Мужики стали соглашаться, мол, мы уедем, но по одной машине всё равно будем приезжать и дежурить, и что за это они надеются получать самую свежую информацию о состоянии их любимицы. Верещагин заверил, что согласен и что пойдёт на контакт.
— Впервые такое вижу, — задумчиво сказал хирург, глядя на отъезжающие машины, — Климова что, правда водитель Камаза?
— Да, правда. Она удивительная, доктор. И за что её жизнь так? — закуривая, спросил я.
— Если б я знал…
Все сидели и внимательно слушали своего босса. Фархад ещё раз повторил кто куда едет, Жанне напомнил об отчёте и уже все хотели расходиться по своим местам, машинам, но тут открылась дверь и вошёл парень в пуховике.
— Здрасьте, — сказал вновь прибывший и остановился в дверях. Скинул капюшон, перчатки засунул в карман и расстегнул молнию куртки. Фархад вскинул руку, приветствуя его, знаком позвал к себе.
— Знакомьтесь, друзья, у нас новый водитель. Зовут Филипп. Филипп Касильев. Прошу любить и жаловать. Жанна, оформи его с сегодняшнего дня, без всяких там испытательных сроков, медкомиссию он прошёл. В общем, ты всё знаешь, что нужно делать. Так, потом, — сказал, обратившись уже к новенькому, — как оформишь все бумажки идёшь с Юлей, — продолжил, показывая на одну из девушек. — Она тебе всё покажет и расскажет. И, Юль, — полуобернувшись, продолжил он, — берёшь новенького под своё крыло. Вводи его в дело.
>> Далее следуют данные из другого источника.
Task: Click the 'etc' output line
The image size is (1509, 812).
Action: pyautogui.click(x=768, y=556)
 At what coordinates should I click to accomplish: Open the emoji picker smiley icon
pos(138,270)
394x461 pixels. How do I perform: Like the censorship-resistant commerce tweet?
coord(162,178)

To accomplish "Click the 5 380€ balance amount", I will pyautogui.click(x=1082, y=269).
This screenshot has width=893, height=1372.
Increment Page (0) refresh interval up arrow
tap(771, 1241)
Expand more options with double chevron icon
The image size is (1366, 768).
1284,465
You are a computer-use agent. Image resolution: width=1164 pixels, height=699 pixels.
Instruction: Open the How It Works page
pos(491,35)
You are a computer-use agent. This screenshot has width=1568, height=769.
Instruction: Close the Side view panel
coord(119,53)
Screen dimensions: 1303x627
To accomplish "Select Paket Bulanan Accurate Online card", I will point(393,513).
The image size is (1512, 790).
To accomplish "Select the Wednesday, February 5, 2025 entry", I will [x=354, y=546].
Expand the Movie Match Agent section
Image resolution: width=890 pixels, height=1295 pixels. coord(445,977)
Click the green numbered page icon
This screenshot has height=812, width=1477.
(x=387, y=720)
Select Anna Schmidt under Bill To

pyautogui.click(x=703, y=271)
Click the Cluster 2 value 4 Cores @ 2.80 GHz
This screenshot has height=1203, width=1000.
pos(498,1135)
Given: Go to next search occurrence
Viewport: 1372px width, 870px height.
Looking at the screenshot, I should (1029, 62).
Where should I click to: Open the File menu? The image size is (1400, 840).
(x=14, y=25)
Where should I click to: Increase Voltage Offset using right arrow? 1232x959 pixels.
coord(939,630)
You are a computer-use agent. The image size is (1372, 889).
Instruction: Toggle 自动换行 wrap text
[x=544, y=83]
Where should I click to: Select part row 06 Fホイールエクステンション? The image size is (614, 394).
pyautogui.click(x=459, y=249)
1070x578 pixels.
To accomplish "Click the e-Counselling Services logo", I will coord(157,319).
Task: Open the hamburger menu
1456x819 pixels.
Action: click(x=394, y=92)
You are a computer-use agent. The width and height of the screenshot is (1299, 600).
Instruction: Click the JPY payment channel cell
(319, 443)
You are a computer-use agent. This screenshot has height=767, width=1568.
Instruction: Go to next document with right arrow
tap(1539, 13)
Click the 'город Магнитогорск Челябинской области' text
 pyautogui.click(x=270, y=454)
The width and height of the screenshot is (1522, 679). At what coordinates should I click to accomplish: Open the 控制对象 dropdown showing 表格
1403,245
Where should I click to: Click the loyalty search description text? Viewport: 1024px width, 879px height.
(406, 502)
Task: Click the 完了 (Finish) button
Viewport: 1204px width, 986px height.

Он пока будет твоим напарником.
Филипп видел, как глаза Юлии становились всё больше и больше и как её "обрадовала" перспектива быть кому-то "нянькой". Все начали расходиться, но Юля кинулась вслед за Фархадом в кабинет и даже не удосужилась прикрыть за собой дверь:
— Фара, стой!
Филипп снял пуховик и присел около стола Жанны. Та, мило улыбаясь, протянула ему ручку, чистый лист бумаги, образец заявления и стала очень внимательно следить за новеньким.
Сказать, что она была удивлена, ничего не сказать. И совсем не понимала, чтобы всё это значило, ясно ей было лишь одно, что чем меньше она будет задавать вопросов, тем лучше. Своим местом она дорожила, крутой нрав Фархада знала и даже в своё время успела испытать на себе, поэтому просто делала то, что ей сказали. Женское любопытство затаилось до поры, до времени. Филипп писал заявление и краем уха прислушивался к разговору в кабинете.